Description:

Due to recent rains, water has pooled in various places in Farmer John’s field, which is represented by a rectangle of N x M (1 <= N <= 100; 1 <= M <= 100) squares. Each square contains either water (‘W’) or dry land (’.’). Farmer John would like to figure out how many ponds have formed in his field. A pond is a connected set of squares with water in them, where a square is considered adjacent to all eight of its neighbors.
Given a diagram of Farmer John’s field, determine how many ponds he has.

Input:

  • Line 1: Two space-separated integers: N and M
  • Lines 2…N+1: M characters per line representing one row of Farmer John’s field. Each character is either ‘W’ or ‘.’. The characters do not have spaces between them.

Output:

  • Line 1: The number of ponds in Farmer John’s field.

Sample Input:

10 12
W........WW.
.WWW.....WWW
....WW...WW.
.........WW.
.........W..
..W......W..
.W.W.....WW.
W.W.W.....W.
.W.W......W.
..W.......W.

Sample Output:

3

题目链接

这道题的样例很明显是三块池塘,题意是要求有几块吃糖,单独孤立的一块积水也算是一块池塘。

用DFS搜索一遍农场,遇到"W"积水将它改变为土地保证以后不会再次搜索接着搜索它的八个方向,依次递归搜索,直到搜索不到"W"积水为止,结果+1。

AC代码:

#include <stdio.h>
#include <iostream>
#include <string>
#include <cstring>
#include <algorithm>
#include <iomanip>
#include <cctype>
#include <cmath>
#include <stack>
#include <queue>
#include <vector>
#include <cstdlib>
#include <sstream>

using namespace std;
#define mem(a,b) memset(a,b,sizeof(a))

:: 所给材料 ::
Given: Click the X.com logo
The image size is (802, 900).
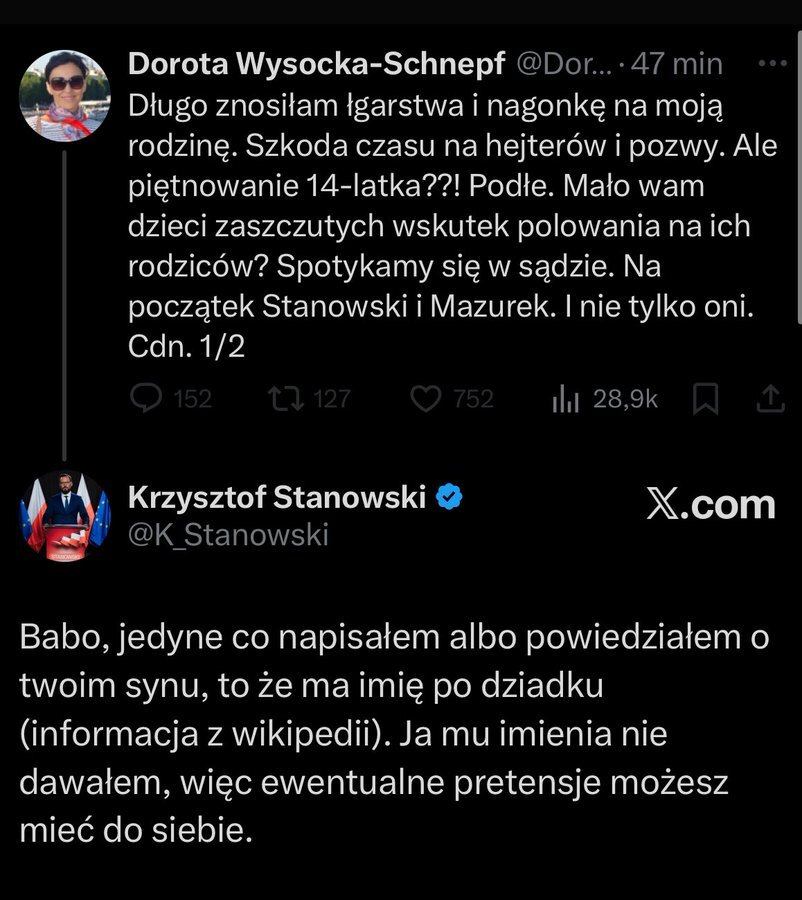Looking at the screenshot, I should pos(710,505).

:: 任务说明 ::
根据页面摘录回答：
1. 题目中 N 和 M 的取值范围各是多少？
2. 一个方格被视为与它周围多少个相邻方格相连？
3. 按解题思路，DFS 遇到"W"积水后会先把它改成什么？

:: 参考答案 ::
1. 1 <= N <= 100，1 <= M <= 100。
2. 八个。
3. 改为土地。